Derin imana kavuşmuş bir mümin için artık bu dünyada mükemmel bir hayat başlar. Bu büyük nimete kavuşmuş müminin kalbi her an Allah iledir. Düşüncelerinde Allah, sözlerinde hep Allah vardır. Eşsiz bir tevekküle, derin bir sabra sahiptir. Bütün dikkati Allah’ın üzerindedir. Olayların içinde yaşamaz, olaylara kendisini kaptırmaz, dünya hayatı onu içine çekip adeta yutmaz. Böylesine güçlü bir imana kavuşmuş mümin tüm olayların Allah’ın kontrolünde olduğunu bilir. Tüm gözlerden Allah bakar, tüm sözleri Allah söyler. Tüm olayları Allah yönlendirir. Bunu çok iyi bilen kamil iman sahibi Allah’a karşı sınırsız bir güven ve teslimiyet içindedir. Her ne yaşarsa yaşasın Kuran ahlakından asla ödün vermez, sürekli Allah’a yönelip döner ve her olayda bir hayır ve hikmet olduğunu bilir.

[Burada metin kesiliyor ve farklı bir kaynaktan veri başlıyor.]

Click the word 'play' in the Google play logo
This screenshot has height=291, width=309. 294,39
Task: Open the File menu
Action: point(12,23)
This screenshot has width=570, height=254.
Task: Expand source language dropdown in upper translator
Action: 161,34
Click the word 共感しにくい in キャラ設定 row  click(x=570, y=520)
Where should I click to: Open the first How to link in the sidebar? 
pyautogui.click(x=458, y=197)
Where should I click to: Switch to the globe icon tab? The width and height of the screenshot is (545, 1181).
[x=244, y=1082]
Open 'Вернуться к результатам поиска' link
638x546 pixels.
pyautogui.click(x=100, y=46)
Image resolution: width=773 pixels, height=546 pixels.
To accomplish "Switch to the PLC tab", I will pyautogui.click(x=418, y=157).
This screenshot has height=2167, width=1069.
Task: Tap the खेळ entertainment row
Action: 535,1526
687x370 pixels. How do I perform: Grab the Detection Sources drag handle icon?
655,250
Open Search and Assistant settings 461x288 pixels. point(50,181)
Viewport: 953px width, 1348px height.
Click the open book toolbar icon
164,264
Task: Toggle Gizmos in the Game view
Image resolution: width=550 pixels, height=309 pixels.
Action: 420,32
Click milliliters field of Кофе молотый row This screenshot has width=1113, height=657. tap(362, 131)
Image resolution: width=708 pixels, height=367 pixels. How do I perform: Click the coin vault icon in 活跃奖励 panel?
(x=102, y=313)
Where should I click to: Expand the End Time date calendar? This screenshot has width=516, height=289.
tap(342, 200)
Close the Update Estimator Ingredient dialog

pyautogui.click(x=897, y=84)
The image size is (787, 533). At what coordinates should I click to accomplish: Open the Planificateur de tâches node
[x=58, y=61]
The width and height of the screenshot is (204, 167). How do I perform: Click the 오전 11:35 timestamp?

Kamil imana kavuşmuş bir mümini kimse yıkamaz, yolundan döndüremez, üzüntüye ve vesveseye kaptıramaz. Çünkü derin iman ruha müthiş bir güç verir. Bu mümin hangi imtihanla karşılaşırsa karşılaşsın eğilmez, bükülmez, Allah’a olan Hüsn-ü zannını asla bırakmaz. Allah’ı o kadar derin, tertemiz ve güçlü bir sevgiyle sever ki, Allah’ın sevgisini bir an bile kaybetmekten korkar. Hedef bu dünyada yalnızca O’nu razı etmek, O’nun sevdiği bir kul olmaktır. Bütün dünya üzerine de gelse, en çetin imtihanlardan da geçse ebedi sevgilisini, Rabbini asla bırakmaz.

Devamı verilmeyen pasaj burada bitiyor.